Buche - Eigenschaften und Merkmale
Die Buche ist mit rund 15 % der Waldfläche Deutschlands die wichtigste heimische Laubbaumart. Waldbauliche Strategien, die die Buche als wertvolle Mischbaumart berücksichtigen, lassen zukünftig mit einem steigenden Aufkommen an Buchenholz rechnen. Besonders wertvoll sind die stärkeren Stämme, bei denen häufig ein Rotkern ausgebildet wird.

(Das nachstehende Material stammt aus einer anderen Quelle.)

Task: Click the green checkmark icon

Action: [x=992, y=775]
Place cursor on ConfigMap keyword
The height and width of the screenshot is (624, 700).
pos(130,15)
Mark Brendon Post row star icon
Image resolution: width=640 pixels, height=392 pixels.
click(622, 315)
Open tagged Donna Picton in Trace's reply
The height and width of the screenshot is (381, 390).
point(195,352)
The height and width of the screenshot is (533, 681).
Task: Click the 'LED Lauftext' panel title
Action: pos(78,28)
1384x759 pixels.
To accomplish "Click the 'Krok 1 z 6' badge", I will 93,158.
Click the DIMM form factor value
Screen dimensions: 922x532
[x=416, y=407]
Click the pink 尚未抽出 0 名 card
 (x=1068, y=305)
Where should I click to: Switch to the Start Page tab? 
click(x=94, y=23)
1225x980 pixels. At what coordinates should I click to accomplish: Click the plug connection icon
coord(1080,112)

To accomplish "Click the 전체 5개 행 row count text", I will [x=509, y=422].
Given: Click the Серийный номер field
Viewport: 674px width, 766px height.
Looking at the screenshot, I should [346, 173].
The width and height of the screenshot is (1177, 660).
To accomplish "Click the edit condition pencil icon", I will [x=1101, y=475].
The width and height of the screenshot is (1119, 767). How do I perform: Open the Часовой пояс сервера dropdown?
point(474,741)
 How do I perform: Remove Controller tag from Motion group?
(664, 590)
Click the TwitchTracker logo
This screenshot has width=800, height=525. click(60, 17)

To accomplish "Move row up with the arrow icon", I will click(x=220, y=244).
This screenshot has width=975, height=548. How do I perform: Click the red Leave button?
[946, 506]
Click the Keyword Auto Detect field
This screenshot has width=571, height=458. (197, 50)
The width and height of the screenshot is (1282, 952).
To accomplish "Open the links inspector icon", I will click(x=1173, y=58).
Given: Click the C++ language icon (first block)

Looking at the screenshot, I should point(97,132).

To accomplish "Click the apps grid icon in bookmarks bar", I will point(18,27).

Dieser Rotkern entsteht unter Einfluss äußerer Faktoren wie Astabbrüchen in den physiologisch aktiven Holzbereichen und ist individuell verschieden ausgeprägt. Während der Markt nach wie vor die helle Buche bevorzugt, steigt die Nachfrage nach Rotkernholz – insbesondere für Möbel und Parkett – durch gezieltes Marketing.
Farbe und Struktur:
Das Splintholz ist grau-rosa bis gelblich und nimmt den gesamten Stammquerschnitt ein. Bei älteren Bäumen bildet sich häufig ein Rotkern, der rotbraun gefärbt ist und unregelmäßige, wolkige Muster aufweist. Zuwachszonen sind durch dichteres Spätholz erkennbar und erzeugen feine Flader auf tangentialen Flächen. Die Holzstrahlen treten in zwei Größen auf und erzeugen auf Tangentialflächen dunkle Spindeln und auf radialen Flächen charakteristische Spiegel. Der Faserverlauf kann unregelmäßig oder wellig sein, was die Maserung lebendiger wirken lässt.
Stammform:
Buchen gedeihen bevorzugt in Ebenen und unteren Mittelgebirgslagen auf guten Böden. Sie erreichen Höhen von 25 bis 40 m, mit astfreien Schäften bis zu 15 m und Stammdurchmessern von 50–80 cm, vereinzelt auch über 1 m. In dichten Beständen wachsen sie zumeist gerade, zylindrisch und vollholzig.
Gesamteindruck:
Helles, gleichmäßig strukturiertes Holz mit harter, dichter Oberfläche. Ältere Bäume zeigen dekorative rotbraune Farbkernbereiche.
Handelsformen:
Rundholz ab ca. 30 cm Durchmesser, Schnittholz luft- oder techn. getrocknet, Bretter und Bohlen 13–105 mm dick, Furniere, Parkettrohlinge, Leimholz, Sperrholz, Industrieholz für Spanplatten und Zellstoff, Brennholz.
Bearbeitbarkeit:
Buchenholz lässt sich trotz seiner Härte gut verarbeiten. Schrauben oder Nägel erfordern Vorbohren. Das Holz lässt sich fräsen, drechseln, schnitzen und zu Furnieren verarbeiten. Dämpfen verbessert die Biegsamkeit und intensiviert die Farbe. Splint lässt sich gut tränken, Rotkern schlechter.
Trocknung:
Stark schwindendes Holz neigt zu Rissbildung und Verwerfen, daher ist eine sorgfältige Trocknung notwendig. Rotkernholz benötigt besondere Aufmerksamkeit aufgrund langsamerer Feuchteabgabe.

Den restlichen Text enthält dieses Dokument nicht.